(TEXT PASSAGE Opens)

Body mass index was categorized into < 18.5 (underweight), ≥ 18.5 and < 25 (reference range), ≥ 25 and < 30 (overweight), and ≥ 30 kg/m2 (obese). Systolic blood pressure was categorized into normal (≥ 100 and < 130 mmHg) and abnormal (< 100 or ≥ 130 mmHg). Anemia was defined as a hemoglobin level of < 12 g/dL for female and < 13 g/dL for male. Dysnatremia was defined as a serum sodium level < 135 or ≥ 145 mEq/dL.

The eGFR was calculated using baseline SCr, sex, and age at baseline with three GFR estimating equations: 2009 CKD-EPIcr [7], 2021 CKD-EPIcr [10], and EKFC [22]. Based on each eGFR equation, participants were classified into the five categories of the KDIGO classification: ≥ 90, ≥ 60 and < 90, ≥ 45 and < 60, ≥ 30 and < 45, and ≥ 15 and < 30 mL/min/1.73 m2. Differences between the 2009 and 2021 CKD-EPIcr equations were calculated by subtracting the eGFR of the 2021 CKD-EPIcr from that of the 2009 CKD-EPIcr.

The study outcome was the development of AKI within 1 week of baseline. Acute kidney injury was defined according to KDIGO SCr criteria as an increase in SCr by ≥ 0.3 mg/dL within 48 h or an increase in SCr to ≥ 1.5 times baseline within 7 days.

Categorical variables were reported as numbers (percentages) and continuous variables as means (± SD) or medians [interquartile range (IQR)]. The bias of the 2009 and 2021 CKD-EPIcr equations was calculated by extracting the 2021 CKD-EPIcr from the 2009 CKD-EPIcr value and is presented in the histogram.

(TEXT PASSAGE Closes)
(DATA RECORDS Opens)

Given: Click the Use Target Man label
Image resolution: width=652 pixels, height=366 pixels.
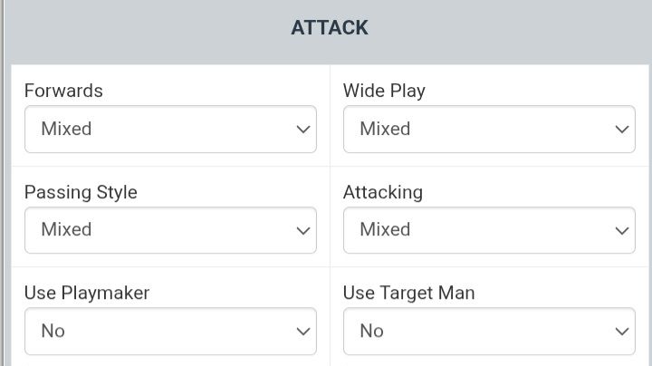Looking at the screenshot, I should point(408,293).
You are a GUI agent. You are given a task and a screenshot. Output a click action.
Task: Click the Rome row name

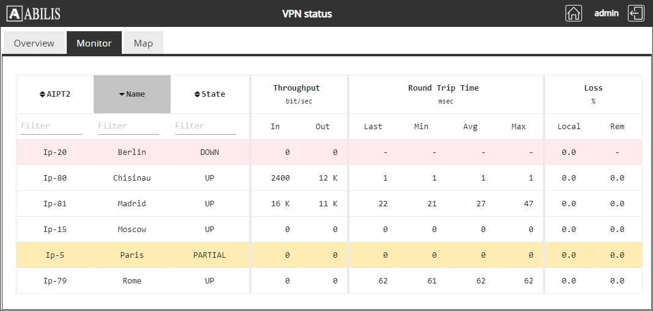(132, 281)
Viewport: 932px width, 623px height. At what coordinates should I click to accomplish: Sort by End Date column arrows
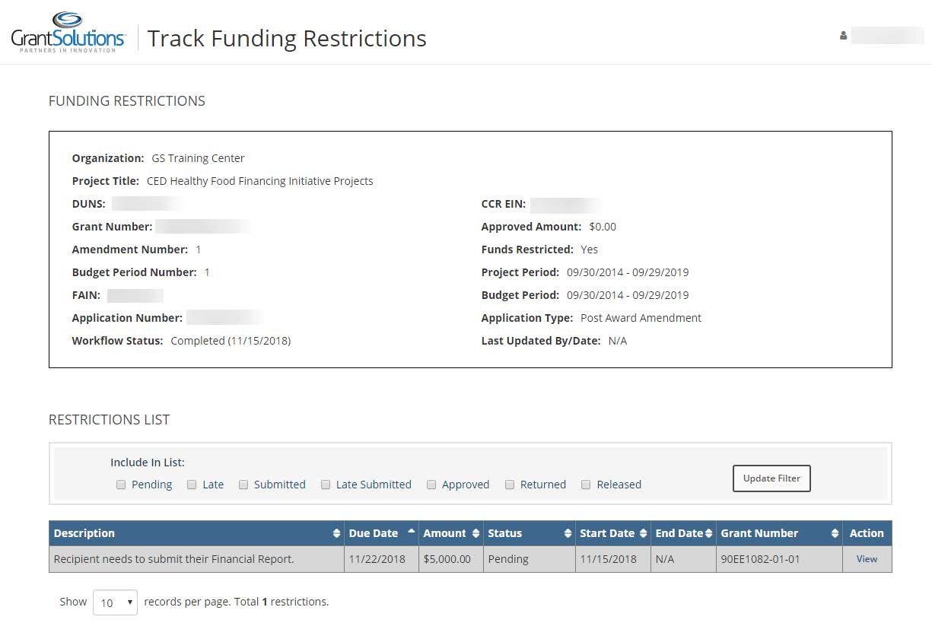pyautogui.click(x=708, y=534)
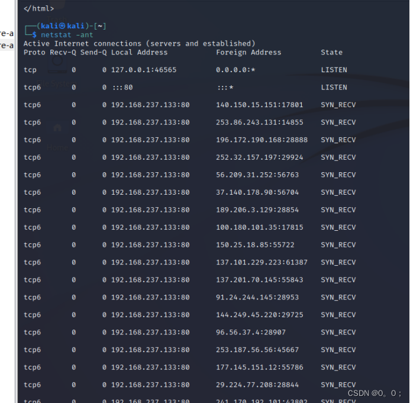Click foreign address 137.101.229.223:61387
This screenshot has height=403, width=410.
(262, 262)
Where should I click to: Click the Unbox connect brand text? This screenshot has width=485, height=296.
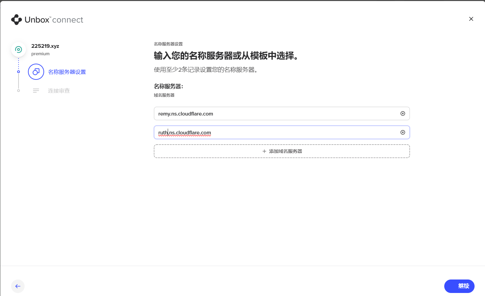click(54, 20)
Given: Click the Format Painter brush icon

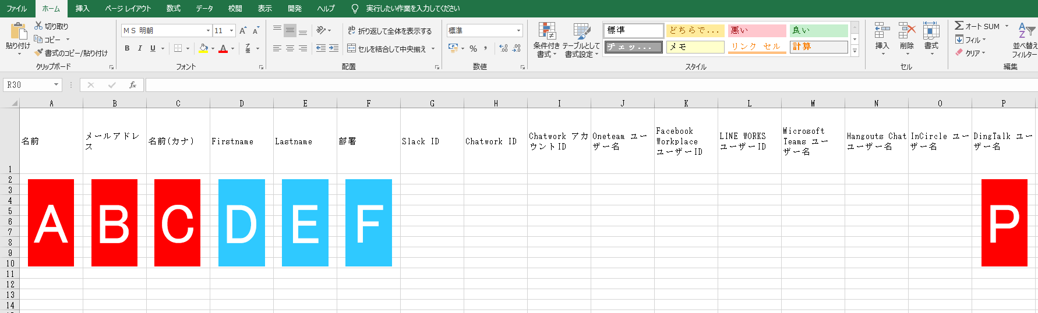Looking at the screenshot, I should coord(38,53).
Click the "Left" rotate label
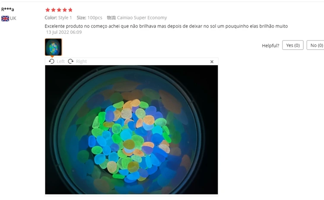The width and height of the screenshot is (324, 200). (60, 62)
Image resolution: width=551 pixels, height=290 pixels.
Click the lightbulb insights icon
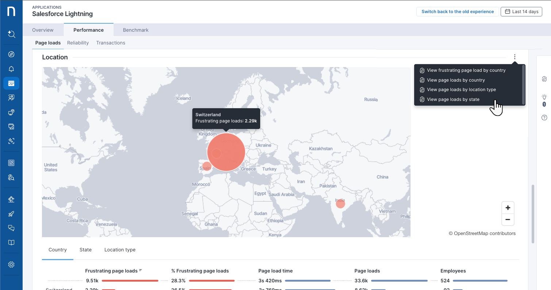pos(544,97)
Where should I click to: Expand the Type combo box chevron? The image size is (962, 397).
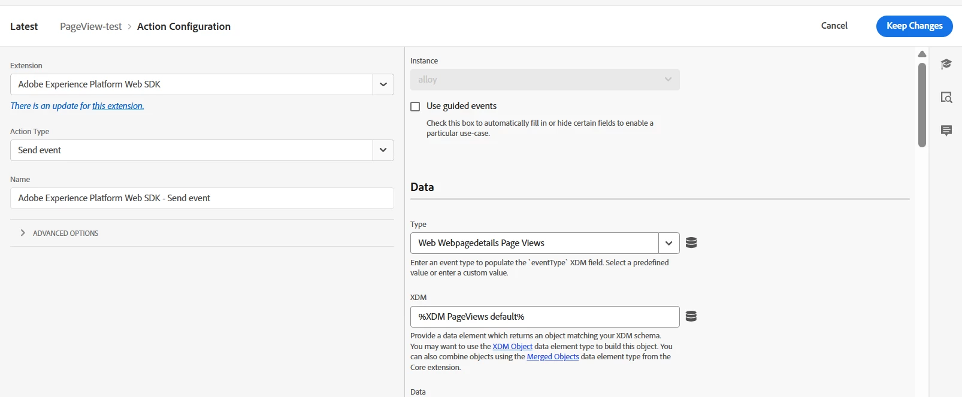668,243
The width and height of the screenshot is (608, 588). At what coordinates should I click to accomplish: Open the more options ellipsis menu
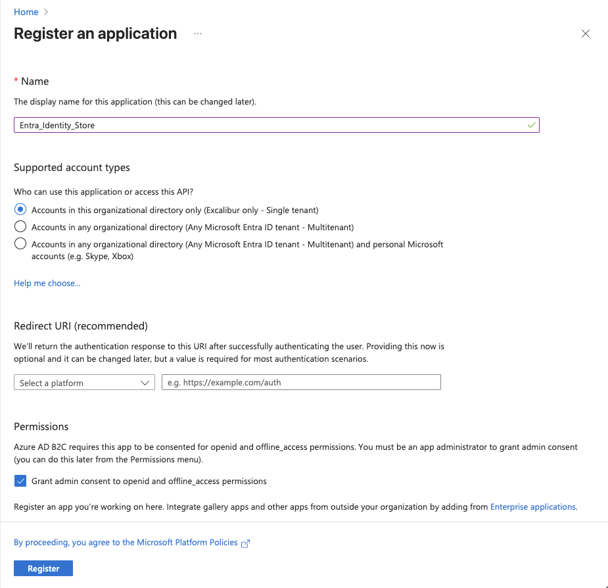coord(198,34)
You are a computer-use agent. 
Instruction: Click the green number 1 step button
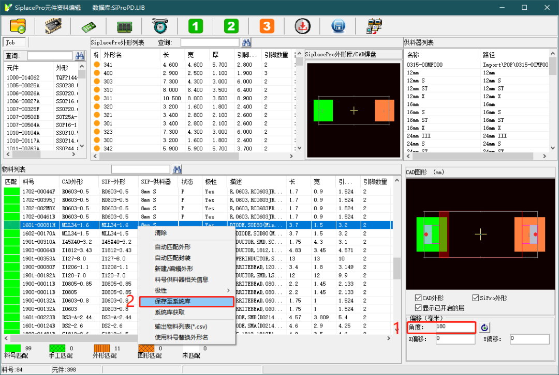tap(196, 26)
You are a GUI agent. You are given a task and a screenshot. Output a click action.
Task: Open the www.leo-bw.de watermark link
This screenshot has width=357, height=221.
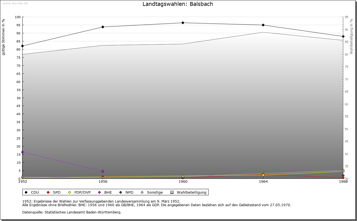(15, 3)
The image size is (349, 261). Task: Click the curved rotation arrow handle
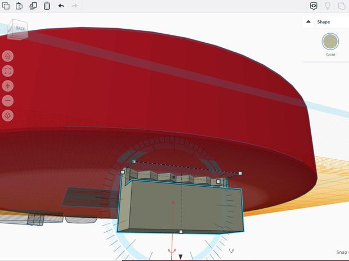[231, 250]
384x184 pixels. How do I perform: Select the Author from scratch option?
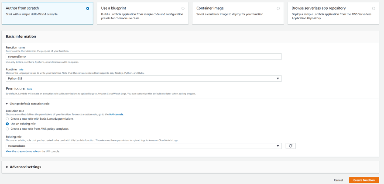tap(88, 8)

(DATA RECORDS Closes)

[PROMPT A]:
In the study methods text, rewrite the part from "The eGFR was" to "the 2009 CKD-EPIcr.", putting "patients" in place of "participants".
[PROMPT B]:
Please decide whether each statement agrees with the study methods text, answering yes or no and quoting the words that settle it: (i) For females, anemia was defined as a hemoglobin level below 12 g/dL. (ii) The study outcome was AKI developing within 1 month of baseline. (iii) Four GFR estimating equations were used to calculate the eGFR.
[PROMPT C]:
Write what comes next in the study methods text, picking up after its final sentence.
Nothing in the records is needed here.

[OUTPUT A]:
The eGFR was calculated using baseline SCr, sex, and age at baseline with three GFR estimating equations: 2009 CKD-EPIcr [7], 2021 CKD-EPIcr [10], and EKFC [22]. Based on each eGFR equation, patients were classified into the five categories of the KDIGO classification: ≥ 90, ≥ 60 and < 90, ≥ 45 and < 60, ≥ 30 and < 45, and ≥ 15 and < 30 mL/min/1.73 m2. Differences between the 2009 and 2021 CKD-EPIcr equations were calculated by subtracting the eGFR of the 2021 CKD-EPIcr from that of the 2009 CKD-EPIcr.

[OUTPUT B]:
(i) Yes: "a hemoglobin level of < 12 g/dL for female"
(ii) No: "the development of AKI within 1 week of baseline"
(iii) No: "three GFR estimating equations"

[OUTPUT C]:
A multivariate regression prediction model was developed for the dataset. Model 1 was adjusted for age and sex, and Model 2 was adjusted for predictor variables, including demographic (age and sex) and clinical (BMI and systolic BP) values, laboratory values (presence of anemia, eGFR, and dysnatremia), clinical department (internal medicine, surgery, and emergency medicine), type of hospital visit (admission, outpatient unit, or emergency room), comorbidities (hypertension, DM, and malignancy), and procedures within 2 weeks before baseline. Two models were constructed based on the eGFR equations, wherein each model evaluated both continuous and categorical eGFR values.

The AKI prediction performance of the models was assessed by calculating the area under the receiver operator curve (AUROC) with 95% confidence interval (CI), and pairwise comparisons of AUROC were determined by the Delong method [23]. Analyses were repeated within subgroups of age, sex, DM, presence of CKD stage ≥ 3 (2009 CKD-EPIcr-estimated GFR threshold at 60 mL/min/1.73 m2), procedure (within 14 days before baseline), and year of baseline (2011–2013, 2014–2017, and 2018–2021).

To further assess reclassification, the net reclassification improvement analysis for AKI was implemented [24]. We set the 2009 CKD-EPIcr equation as a standard model, and the reclassification index of the 2021 CKD-EPIcr and EKFC equations was evaluated using continuous eGFR values. Bootstrapping with 100 replicates was used to construct 95% CIs for net reclassification improvement.

All statistical analyses were performed with R (version 4.2.3), and two-sided P values < 0.05 were considered statistically significant. The 1:1 exact matching was performed using “MatchIt” package in R. ROC and net reclassification improvement analyses were performed using the “pROC” and “nricens” package in R, respectively.